Class MA permitted development applications are often seen as an ‘easy win’ by many developers. However, this route to obtaining consent for commercial to residential development is often grossly underestimated and is not as straightforward as is often believed to be.
Planning authorities have become increasingly knowledgeable of these permitted development rights and poorly prepared or complacent applications will be susceptible to refusal, often costing developers and investors time and opportunity.
This article looks at the most common ‘bear traps’ that we have experienced in the last couple of years whilst this permitted development right has been running.
All references to Class MA in this article are to the Town and Country Planning (General Permitted Development) Order 2015 as of 7th February 2023.
3 months’ vacancy
An application for Class MA cannot be made unless the building, or the part of the building that it is intended to convert, has been vacant for 3 months (Class MA.1(1)(a)).

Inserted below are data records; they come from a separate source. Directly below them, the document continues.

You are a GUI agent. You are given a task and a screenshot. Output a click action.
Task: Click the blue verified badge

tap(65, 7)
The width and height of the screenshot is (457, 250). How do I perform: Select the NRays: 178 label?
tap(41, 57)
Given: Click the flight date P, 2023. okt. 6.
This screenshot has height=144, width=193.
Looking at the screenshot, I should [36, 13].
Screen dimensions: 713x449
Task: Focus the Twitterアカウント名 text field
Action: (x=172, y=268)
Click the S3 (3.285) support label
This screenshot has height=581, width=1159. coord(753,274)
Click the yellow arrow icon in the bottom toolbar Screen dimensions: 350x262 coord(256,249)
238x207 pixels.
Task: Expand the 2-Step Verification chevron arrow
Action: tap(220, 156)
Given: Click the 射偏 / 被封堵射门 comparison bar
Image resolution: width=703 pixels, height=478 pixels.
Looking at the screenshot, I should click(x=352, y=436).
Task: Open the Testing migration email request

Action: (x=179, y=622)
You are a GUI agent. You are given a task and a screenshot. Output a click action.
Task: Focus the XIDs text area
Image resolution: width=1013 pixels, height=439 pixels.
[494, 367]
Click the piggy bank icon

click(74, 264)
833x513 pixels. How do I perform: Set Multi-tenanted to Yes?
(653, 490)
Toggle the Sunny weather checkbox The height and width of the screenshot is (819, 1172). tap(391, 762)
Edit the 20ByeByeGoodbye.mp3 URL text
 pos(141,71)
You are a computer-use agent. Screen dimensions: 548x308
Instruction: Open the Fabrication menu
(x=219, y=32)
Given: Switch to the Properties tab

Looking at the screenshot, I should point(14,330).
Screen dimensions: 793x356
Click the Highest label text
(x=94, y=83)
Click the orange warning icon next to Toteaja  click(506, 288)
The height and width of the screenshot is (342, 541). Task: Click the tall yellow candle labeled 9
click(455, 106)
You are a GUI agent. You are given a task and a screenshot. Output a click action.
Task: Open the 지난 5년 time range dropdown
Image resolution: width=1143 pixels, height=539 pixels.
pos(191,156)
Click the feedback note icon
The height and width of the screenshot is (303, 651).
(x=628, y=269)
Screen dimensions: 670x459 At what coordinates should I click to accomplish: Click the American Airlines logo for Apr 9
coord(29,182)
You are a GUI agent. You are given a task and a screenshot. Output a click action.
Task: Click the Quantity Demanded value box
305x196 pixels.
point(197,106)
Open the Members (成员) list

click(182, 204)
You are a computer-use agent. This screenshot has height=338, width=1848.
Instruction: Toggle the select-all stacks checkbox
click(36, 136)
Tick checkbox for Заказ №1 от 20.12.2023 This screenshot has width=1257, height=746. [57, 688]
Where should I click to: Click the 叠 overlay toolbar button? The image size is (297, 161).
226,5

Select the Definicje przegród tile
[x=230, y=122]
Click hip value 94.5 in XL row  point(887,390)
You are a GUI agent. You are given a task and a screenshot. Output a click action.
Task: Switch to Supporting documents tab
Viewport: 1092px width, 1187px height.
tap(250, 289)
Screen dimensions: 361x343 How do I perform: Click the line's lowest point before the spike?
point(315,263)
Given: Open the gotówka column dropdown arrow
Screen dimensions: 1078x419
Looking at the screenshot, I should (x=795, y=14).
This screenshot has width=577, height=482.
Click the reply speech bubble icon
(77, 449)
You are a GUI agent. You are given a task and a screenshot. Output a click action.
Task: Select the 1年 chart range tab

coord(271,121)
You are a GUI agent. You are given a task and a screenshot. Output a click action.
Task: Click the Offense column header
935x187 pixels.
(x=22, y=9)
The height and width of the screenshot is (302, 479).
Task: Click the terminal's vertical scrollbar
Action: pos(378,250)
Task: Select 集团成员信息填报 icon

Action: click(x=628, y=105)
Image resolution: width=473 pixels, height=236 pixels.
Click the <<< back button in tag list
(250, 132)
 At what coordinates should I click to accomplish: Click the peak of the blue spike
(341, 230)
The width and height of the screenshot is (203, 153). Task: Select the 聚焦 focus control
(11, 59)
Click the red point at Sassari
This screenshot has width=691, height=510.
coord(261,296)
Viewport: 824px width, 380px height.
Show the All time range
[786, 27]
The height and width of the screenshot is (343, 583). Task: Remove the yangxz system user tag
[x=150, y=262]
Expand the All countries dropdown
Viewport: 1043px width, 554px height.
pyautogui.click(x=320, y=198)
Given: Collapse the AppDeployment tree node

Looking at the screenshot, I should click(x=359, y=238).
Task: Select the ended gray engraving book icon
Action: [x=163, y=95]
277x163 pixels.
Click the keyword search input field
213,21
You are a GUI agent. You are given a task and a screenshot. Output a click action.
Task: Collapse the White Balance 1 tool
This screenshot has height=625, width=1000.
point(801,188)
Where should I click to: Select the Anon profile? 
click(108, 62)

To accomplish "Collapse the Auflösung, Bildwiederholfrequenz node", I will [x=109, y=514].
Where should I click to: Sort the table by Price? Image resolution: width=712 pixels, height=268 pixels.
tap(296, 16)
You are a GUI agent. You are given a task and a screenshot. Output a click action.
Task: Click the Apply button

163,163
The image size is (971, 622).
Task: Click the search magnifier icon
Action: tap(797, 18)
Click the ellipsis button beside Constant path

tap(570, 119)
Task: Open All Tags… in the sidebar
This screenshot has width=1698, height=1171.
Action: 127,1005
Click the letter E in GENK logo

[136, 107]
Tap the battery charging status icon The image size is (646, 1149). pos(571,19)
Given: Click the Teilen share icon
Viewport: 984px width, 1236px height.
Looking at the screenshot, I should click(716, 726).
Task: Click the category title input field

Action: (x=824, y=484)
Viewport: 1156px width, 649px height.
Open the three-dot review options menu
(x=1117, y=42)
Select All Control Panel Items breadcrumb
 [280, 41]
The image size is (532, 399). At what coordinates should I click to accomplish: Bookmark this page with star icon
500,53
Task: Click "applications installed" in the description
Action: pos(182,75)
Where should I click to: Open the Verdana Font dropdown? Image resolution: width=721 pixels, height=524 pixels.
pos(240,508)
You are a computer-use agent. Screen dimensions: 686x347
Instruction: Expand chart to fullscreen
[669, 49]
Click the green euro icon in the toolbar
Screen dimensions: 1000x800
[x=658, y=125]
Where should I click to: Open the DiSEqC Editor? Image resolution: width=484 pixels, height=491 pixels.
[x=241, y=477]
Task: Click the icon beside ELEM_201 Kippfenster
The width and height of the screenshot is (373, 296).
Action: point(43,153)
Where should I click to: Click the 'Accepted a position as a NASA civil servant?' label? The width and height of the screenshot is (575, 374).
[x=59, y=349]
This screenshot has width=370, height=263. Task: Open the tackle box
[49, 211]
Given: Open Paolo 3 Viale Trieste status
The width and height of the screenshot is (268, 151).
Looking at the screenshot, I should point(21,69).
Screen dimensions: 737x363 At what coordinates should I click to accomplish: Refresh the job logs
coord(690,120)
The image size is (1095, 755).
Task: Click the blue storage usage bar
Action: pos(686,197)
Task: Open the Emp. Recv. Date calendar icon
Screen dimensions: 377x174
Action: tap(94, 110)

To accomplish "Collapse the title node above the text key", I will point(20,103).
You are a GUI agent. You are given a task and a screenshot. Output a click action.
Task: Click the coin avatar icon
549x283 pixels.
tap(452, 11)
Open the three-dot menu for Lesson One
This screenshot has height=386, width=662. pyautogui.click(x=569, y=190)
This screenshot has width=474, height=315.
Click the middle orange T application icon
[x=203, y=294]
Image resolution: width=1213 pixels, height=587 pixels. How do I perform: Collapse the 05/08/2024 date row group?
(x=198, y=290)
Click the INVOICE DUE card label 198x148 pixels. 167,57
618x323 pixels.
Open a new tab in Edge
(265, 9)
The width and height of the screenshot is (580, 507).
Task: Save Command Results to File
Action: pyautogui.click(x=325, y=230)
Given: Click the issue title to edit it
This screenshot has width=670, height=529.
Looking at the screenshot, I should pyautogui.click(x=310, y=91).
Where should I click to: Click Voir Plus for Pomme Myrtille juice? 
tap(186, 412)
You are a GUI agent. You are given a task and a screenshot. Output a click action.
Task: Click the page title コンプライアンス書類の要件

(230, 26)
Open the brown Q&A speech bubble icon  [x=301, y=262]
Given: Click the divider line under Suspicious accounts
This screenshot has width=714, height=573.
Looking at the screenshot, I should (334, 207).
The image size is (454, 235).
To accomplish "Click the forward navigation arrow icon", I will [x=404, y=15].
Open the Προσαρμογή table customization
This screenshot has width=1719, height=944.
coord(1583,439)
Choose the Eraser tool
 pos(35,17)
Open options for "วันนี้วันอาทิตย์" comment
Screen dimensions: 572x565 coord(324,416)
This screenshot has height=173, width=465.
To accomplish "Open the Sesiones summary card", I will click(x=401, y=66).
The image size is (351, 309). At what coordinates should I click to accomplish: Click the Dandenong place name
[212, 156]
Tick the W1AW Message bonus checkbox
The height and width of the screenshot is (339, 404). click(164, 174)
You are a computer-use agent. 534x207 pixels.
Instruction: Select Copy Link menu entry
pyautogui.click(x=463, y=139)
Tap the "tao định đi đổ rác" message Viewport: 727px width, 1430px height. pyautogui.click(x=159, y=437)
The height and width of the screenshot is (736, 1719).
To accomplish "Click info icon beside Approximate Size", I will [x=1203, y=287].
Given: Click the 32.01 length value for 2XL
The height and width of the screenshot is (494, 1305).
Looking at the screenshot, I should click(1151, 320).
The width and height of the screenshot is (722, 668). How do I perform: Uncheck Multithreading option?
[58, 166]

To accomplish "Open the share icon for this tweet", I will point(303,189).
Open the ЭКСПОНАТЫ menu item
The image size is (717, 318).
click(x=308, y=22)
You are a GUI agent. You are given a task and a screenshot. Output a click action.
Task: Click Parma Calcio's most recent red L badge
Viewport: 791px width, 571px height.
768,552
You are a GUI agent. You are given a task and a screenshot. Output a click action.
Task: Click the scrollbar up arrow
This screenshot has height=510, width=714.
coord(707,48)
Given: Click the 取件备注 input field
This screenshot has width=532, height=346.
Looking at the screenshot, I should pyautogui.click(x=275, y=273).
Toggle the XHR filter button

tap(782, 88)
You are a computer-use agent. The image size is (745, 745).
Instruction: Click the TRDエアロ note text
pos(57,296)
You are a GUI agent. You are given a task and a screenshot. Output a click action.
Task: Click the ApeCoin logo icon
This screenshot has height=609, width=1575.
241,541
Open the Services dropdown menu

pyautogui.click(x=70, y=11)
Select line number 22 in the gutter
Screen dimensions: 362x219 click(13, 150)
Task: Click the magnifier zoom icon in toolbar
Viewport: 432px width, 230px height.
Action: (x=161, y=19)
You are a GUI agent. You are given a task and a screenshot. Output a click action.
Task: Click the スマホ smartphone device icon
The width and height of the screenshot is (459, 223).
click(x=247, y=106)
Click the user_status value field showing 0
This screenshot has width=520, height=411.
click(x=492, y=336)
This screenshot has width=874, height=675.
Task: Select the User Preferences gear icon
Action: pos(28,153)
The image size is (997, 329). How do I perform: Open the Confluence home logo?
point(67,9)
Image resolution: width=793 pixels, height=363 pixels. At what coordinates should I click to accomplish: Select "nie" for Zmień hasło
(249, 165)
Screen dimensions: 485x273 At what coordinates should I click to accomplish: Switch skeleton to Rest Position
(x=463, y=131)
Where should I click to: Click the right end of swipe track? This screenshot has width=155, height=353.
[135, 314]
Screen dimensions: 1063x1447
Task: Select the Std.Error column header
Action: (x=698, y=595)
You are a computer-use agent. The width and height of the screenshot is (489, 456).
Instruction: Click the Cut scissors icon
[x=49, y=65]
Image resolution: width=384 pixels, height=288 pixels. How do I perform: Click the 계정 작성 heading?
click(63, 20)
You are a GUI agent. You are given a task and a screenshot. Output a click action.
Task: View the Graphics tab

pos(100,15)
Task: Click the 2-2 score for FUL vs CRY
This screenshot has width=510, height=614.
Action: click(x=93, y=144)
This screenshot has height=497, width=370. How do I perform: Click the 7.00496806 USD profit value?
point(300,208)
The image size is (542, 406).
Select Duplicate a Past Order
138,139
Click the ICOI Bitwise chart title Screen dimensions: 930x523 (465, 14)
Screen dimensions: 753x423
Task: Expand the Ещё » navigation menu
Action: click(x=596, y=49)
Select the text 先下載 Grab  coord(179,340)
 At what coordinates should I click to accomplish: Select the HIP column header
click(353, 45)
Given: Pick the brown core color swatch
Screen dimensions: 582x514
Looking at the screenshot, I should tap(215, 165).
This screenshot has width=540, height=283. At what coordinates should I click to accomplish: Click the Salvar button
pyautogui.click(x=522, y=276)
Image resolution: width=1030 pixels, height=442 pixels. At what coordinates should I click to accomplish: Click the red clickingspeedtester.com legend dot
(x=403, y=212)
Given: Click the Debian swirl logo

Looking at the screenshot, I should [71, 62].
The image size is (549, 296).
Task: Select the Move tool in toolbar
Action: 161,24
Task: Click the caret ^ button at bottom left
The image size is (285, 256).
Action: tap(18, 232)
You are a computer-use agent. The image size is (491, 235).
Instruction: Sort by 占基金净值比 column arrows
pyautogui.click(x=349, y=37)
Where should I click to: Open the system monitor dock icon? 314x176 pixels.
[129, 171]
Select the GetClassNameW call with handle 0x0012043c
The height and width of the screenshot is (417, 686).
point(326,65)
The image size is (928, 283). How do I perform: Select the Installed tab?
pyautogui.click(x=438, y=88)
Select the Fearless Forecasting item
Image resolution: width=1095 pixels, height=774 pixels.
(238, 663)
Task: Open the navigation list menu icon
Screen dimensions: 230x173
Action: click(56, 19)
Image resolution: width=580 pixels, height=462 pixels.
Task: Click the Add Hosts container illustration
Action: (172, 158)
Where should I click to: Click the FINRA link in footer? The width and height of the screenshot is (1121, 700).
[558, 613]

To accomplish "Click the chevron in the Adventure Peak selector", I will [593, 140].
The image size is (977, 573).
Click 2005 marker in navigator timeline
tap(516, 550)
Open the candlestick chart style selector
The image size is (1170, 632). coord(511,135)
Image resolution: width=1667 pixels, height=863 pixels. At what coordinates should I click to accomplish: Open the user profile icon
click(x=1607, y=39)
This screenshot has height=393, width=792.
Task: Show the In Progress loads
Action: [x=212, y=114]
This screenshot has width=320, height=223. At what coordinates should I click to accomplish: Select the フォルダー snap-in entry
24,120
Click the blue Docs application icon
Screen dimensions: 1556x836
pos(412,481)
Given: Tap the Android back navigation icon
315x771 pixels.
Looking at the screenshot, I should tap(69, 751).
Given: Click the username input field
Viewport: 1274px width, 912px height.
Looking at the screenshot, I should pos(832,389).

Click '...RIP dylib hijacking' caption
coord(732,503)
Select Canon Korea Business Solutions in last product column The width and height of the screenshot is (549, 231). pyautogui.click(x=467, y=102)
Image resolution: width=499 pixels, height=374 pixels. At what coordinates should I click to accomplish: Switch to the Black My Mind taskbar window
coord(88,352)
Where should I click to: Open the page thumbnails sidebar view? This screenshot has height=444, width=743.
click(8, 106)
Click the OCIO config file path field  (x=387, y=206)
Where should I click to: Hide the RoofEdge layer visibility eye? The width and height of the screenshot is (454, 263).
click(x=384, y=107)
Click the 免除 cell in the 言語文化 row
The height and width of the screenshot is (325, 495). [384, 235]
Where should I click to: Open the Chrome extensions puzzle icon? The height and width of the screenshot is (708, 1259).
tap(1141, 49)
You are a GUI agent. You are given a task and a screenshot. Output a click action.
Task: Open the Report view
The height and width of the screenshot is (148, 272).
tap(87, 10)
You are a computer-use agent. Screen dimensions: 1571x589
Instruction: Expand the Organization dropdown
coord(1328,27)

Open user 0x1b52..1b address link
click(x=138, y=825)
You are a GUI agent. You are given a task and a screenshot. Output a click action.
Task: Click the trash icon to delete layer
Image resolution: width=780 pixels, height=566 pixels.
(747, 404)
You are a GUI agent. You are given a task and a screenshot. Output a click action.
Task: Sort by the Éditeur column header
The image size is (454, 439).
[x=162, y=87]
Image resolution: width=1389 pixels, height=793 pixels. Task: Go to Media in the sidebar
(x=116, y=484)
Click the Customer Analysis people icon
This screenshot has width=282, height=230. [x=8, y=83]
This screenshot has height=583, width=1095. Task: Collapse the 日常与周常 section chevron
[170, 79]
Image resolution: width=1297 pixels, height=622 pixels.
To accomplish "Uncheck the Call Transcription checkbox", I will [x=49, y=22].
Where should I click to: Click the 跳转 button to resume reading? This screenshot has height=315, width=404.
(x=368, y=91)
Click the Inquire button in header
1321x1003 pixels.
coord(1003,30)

Applications are often submitted without any evidence of this vacancy. An LPA would be entitled to refuse to grant consent without such evidence as proof of vacancy. Such proof might comprise the following:
- Letter or statutory declaration from last known owner or occupier, or managing agent
- Photographs (time and date stamped) showing empty premises
- Notices of termination of lease
- Marketing material (date stamped) indicating premises are vacant
- Confirmation of when empty business rates were claimed from.
This list is not exhaustive, but the applicant should submit some form of proof, even if it merely amounts to written confirmation on letter headed paper from the marketing agent. This requirement relates to physical vacancy even if a lease term is still running; i.e. there must be evidence that the tenant or occupier has given up physical possession, even if for some reason the term of the lease has not formally terminated just yet.